The Puzzle of the Misanthropic Neighbors

Consider this puzzle from The Riddler:

The misanthropes are coming. Suppose there is a row of some number, N, of houses in a new, initially empty development. Misanthropes are moving into the development one at a time and selecting a house at random from those that have nobody in them and nobody living next door. They keep on coming until no acceptable houses remain. At most, one out of two houses will be occupied; at least one out of three houses will be. But what’s the expected fraction of occupied houses as the development gets larger, that is, as N goes to infinity?

Consider N=4 Houses

N houses

To make sure we understand the problem, let's try a simple example, with N=4 houses. We will represent the originally empty row of four houses by four dots:

 ....

Now the first person chooses one of the four houses (which are all acceptable). We'll indicate an occupied house by a 1, so the four equiprobable choices are:

 1...
 .1..
 ..1.
 ...1

When a house is occupied, any adjacent houses become unacceptable. We'll indicate that with a 0:

 10..
 010.
 .010
 ..01

In all four cases, a second occupant has a place to move in, but then there is no place for a third occupant. The occupancy is 2 in all cases, and thus the expected occpancy is 2. The occupancy fraction, or density, is 2/N = 2/4 = 1/2.

Consider N=7 Houses

With N=7 houses, there are 7 equiprobable choices for the first occupant:

 10.....
 010....
 .010...
 ..010..
 ...010.
 ....010
 .....01

Now we'll add something new: the lengths of the runs of consecutive acceptable houses to the left and right of the chosen house:

 10..... runs = (0, 5)
 010.... runs = (0, 4)
 .010... runs = (1, 3)
 ..010.. runs = (2, 2)
 ...010. runs = (3, 1)
 ....010 runs = (4, 0)
 .....01 runs = (5, 0)

Defining `occ(n)`

This gives me a key hint as to how to analyze the problem. I'll define occ(n) to be the expected number of occupied houses in a row of n houses. So:

 10..... runs = (0, 5); occupancy = occ(0) + 1 + occ(5)
 010.... runs = (0, 4); occupancy = occ(0) + 1 + occ(4)
 .010... runs = (1, 3); occupancy = occ(1) + 1 + occ(3)
 ..010.. runs = (2, 2); occupancy = occ(2) + 1 + occ(2)
 ...010. runs = (3, 1); occupancy = occ(3) + 1 + occ(1)
 ....010 runs = (4, 0); occupancy = occ(4) + 1 + occ(0)
 .....01 runs = (5, 0); occupancy = occ(5) + 1 + occ(0)

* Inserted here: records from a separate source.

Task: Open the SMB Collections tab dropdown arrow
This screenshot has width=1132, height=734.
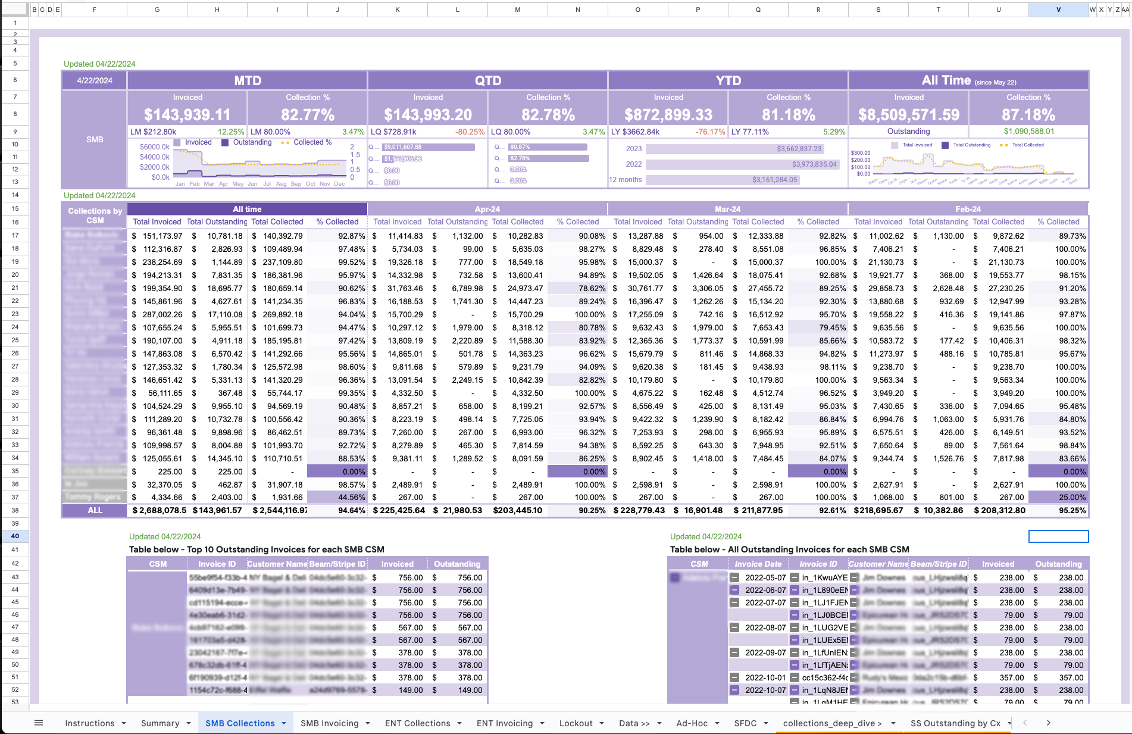Action: (284, 723)
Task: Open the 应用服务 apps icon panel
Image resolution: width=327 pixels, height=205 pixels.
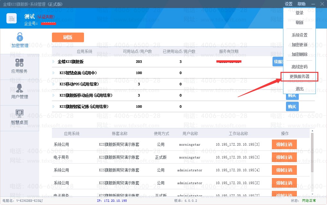Action: (x=20, y=66)
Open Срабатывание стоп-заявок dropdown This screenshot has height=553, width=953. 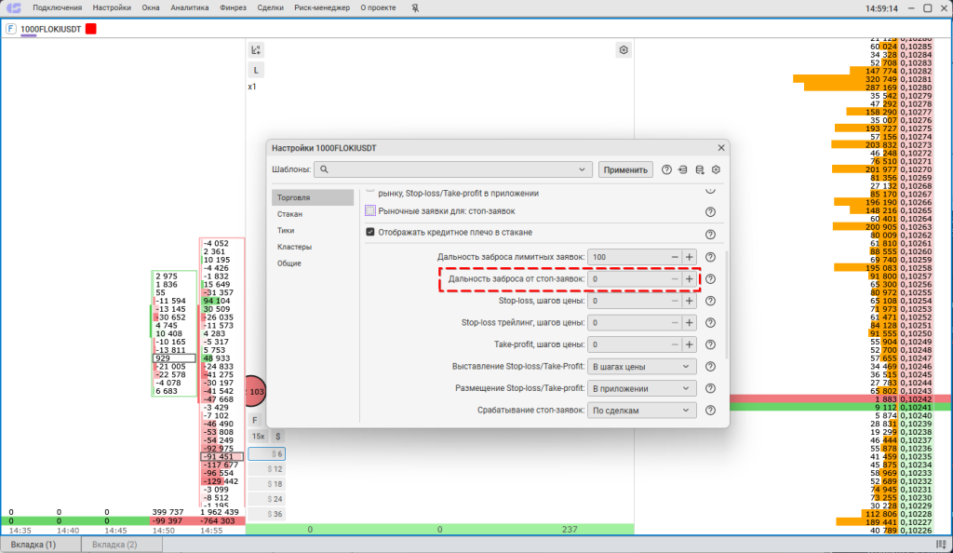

So we can say that occ(n) is:

0 when n is 0 (because no houses means no occupants),
1 when n is 1 (because one isolated acceptable house has one occupant),
else the mean, over the n choices for the first occupied house, of the sum of that house plus the occupancy of the runs to the left and right.

We can implement that:



In [1]:

    
from statistics import mean

def occ(n):
    "The expected occupancy for a row of n houses (under misanthrope rules)."
    return (0 if n == 0 else
            1 if n == 1 else
            mean(occ(L) + 1 + occ(R)
                 for (L, R) in runs(n)))

def runs(n):
    """A list [(L, R), ...] where the i-th tuple contains the lengths of the runs
    of acceptable houses to the left and right of house i."""
    return [(max(0, i - 1), max(0, n - i - 2))
            for i in range(n)]

def density(n): return occ(n) / n

Let's check that occ(4) is 2, as we computed it should be:



In [30]:

    
occ(4)









    Out[30]:





2.0

And that runs(7) is what we described above:



In [3]:

    
runs(7)









    Out[3]:





[(0, 5), (0, 4), (1, 3), (2, 2), (3, 1), (4, 0), (5, 0)]

Let's check on n = 7:



In [4]:

    
occ(7)









    Out[4]:





3.3238095238095235



In [5]:

    
density(7)









    Out[5]:





0.47482993197278905

That seems reasonable, but I don't know for sure that it is correct.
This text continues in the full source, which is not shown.